I have a feeling that if you look up ‘prolific’ in the dictionary you’ll find the standard definition crossed out and one man Italian atmospheric black metal band Vardan inserted. It’s what, about three albums in eighteen months? And depending where you look between seven and twelve in total. The PR says ‘restless’…. I say ‘insomniac’.
But what about quality? Can you keep the threshold high enough with that kind of output?
Well from the opener ‘A Broken Existence’, one of three tracks in about thirty five minutes, the stall is laid out for you. Slow, cold hypnotic songs, harsh riffs with sharp treble melody lines and cymbal heavy drumming. The vocals are excellent, mixing a well defined, echoing and snarling delivery with occasionally some almost clean howls. Repetition of musical themes with the heavy echo and the constant tap of the cymbals brings on a trance-like nod, a gentle, introverted drift into another landscape, one of shadows and contemplation, a bleakness and a loneliness too. The title track continues the theme, pretty much continuing the sedate progress, a little more slowly perhaps, a touch quieter. ‘An Abstract Voice’ is the mournful conclusion, a shift in the riff but the theme continued.

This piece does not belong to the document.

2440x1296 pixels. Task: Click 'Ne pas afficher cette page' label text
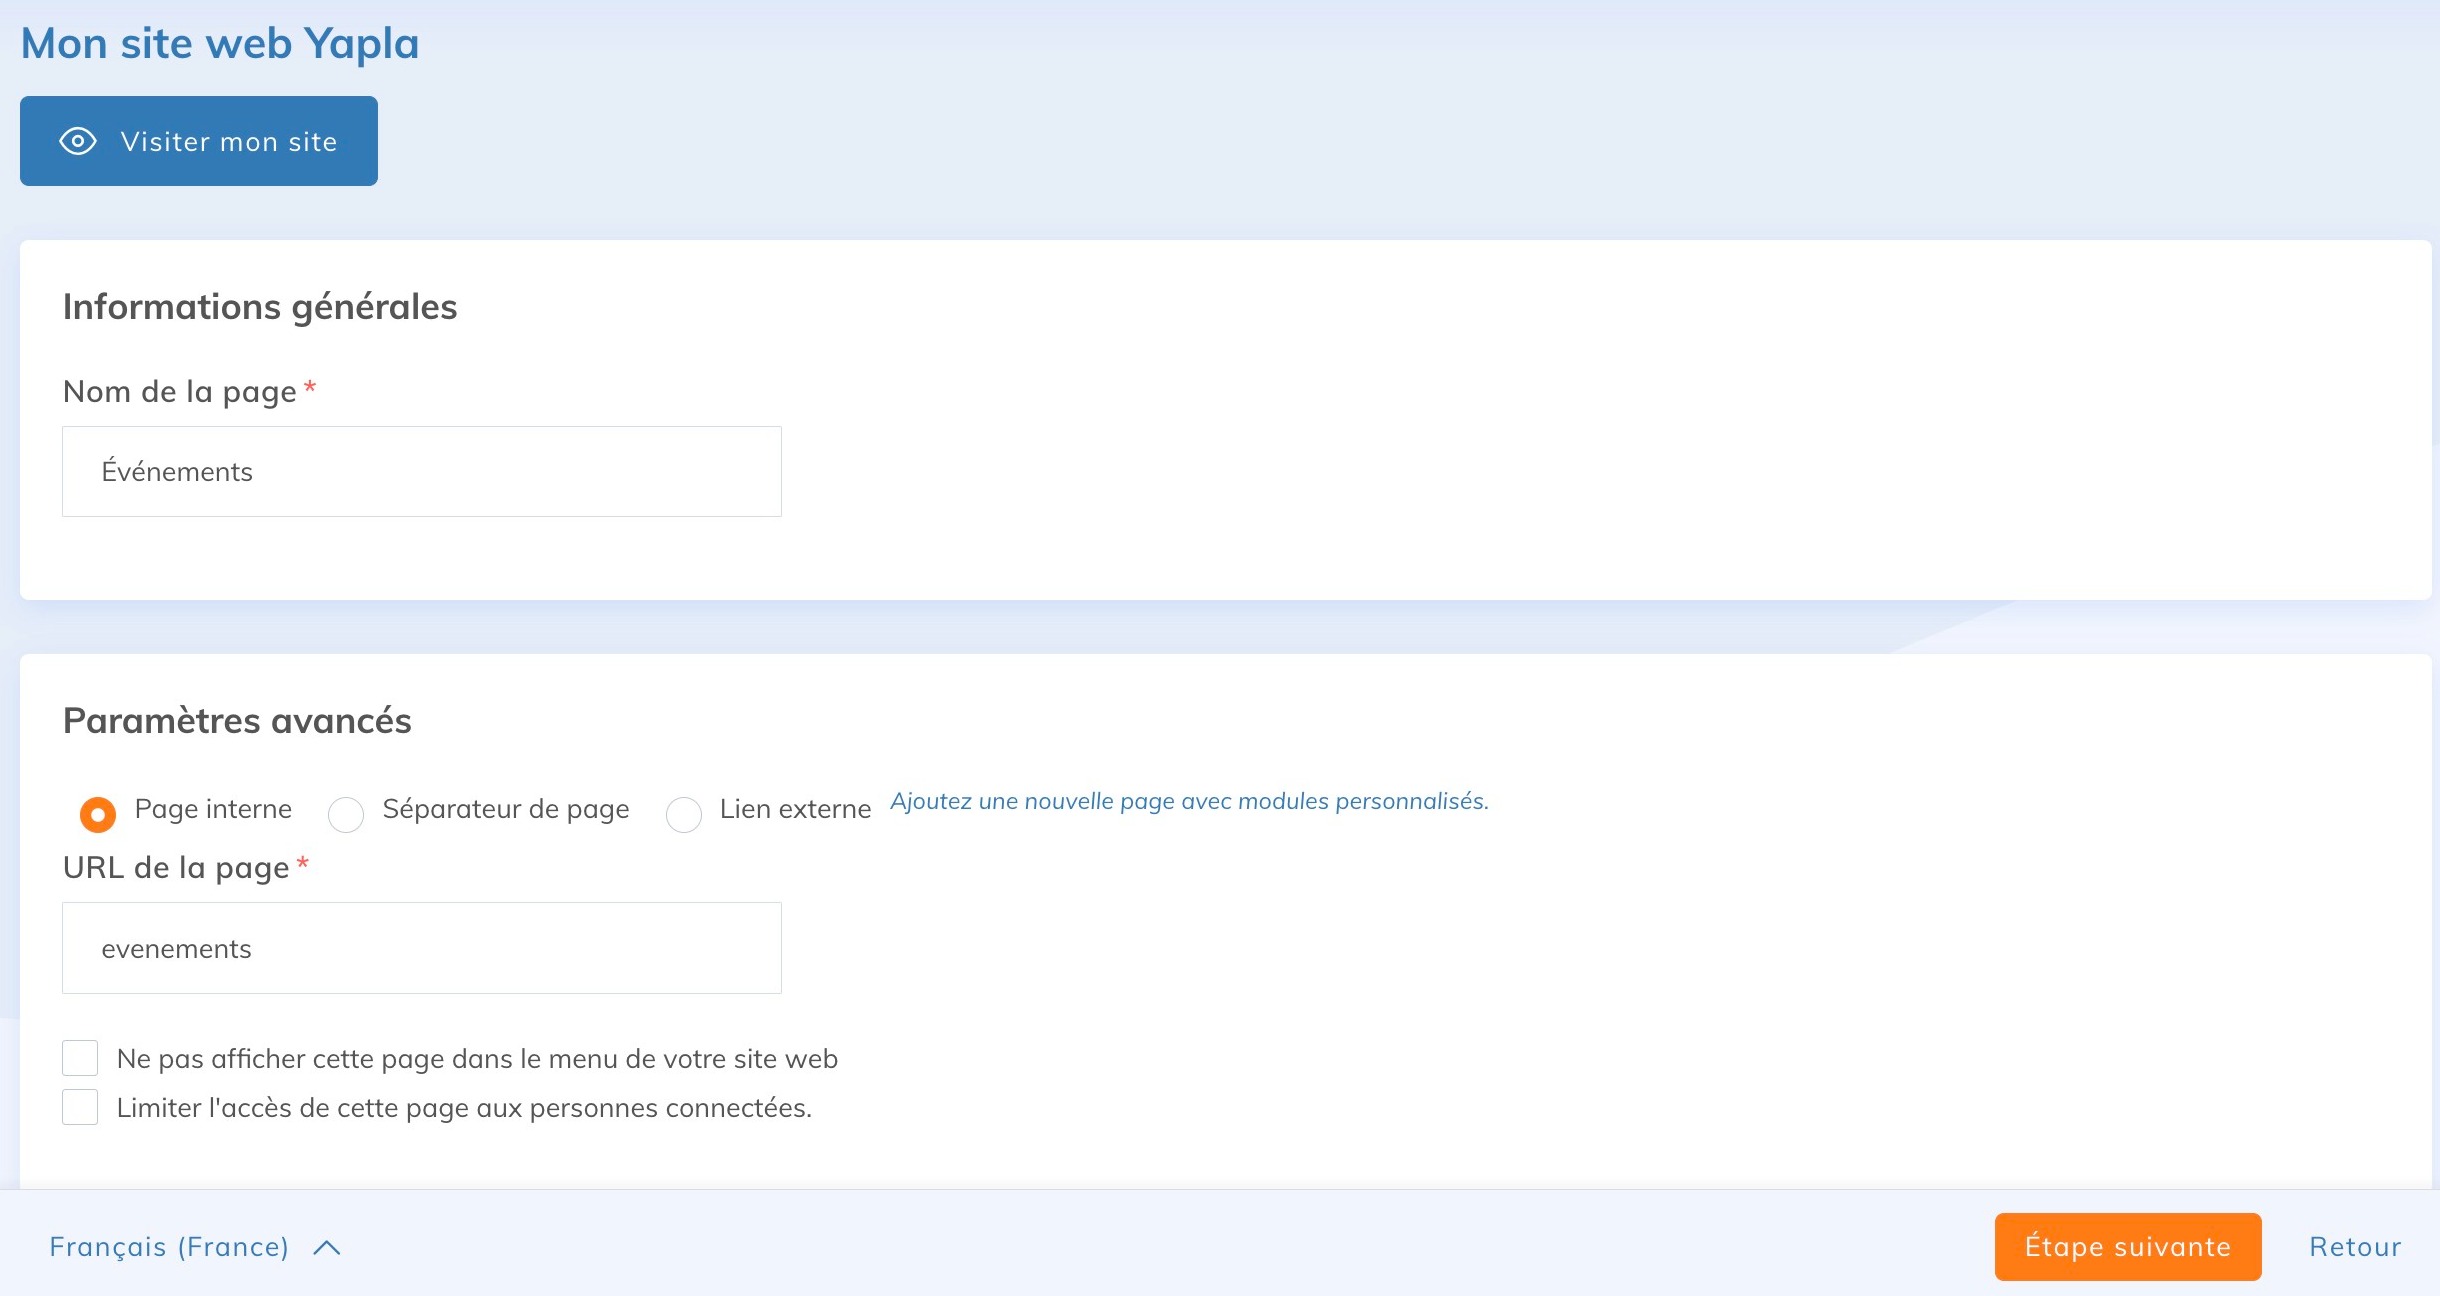(477, 1059)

Really, you have to like this style to get Vardan. If I’m being brutal many of you will find this dull, routine and repetitive. However there are two things to bear in mind: Firstly if ever there is a style of music that is created simply to express the singular vision of an individual without regard to how others see it, it is this; secondly never mistake ‘repetitive’ for ‘boring’. They do not mean the same thing. Give me this over technical, stale, generic orthodox black metal any day. This style, and this album, gives me pause for breath, takes me places, creates a space within myself to nurture my own creativity. It moves me, which is what all art should do. I love the genre.
This though? We’ll, the album may not be the best of its kind, but it is up there, far far from the worst and yes maybe it does break no new ground but it is emotional, well constructed and with moments of real flare. The man may be prolific at present but he is also fascinating in his simple use of a theme to give your own thoughts time to grow. Isolationist, yes, and actually a pretty impressive talent. Give Vardan half an hour of your time and let him change the world around you.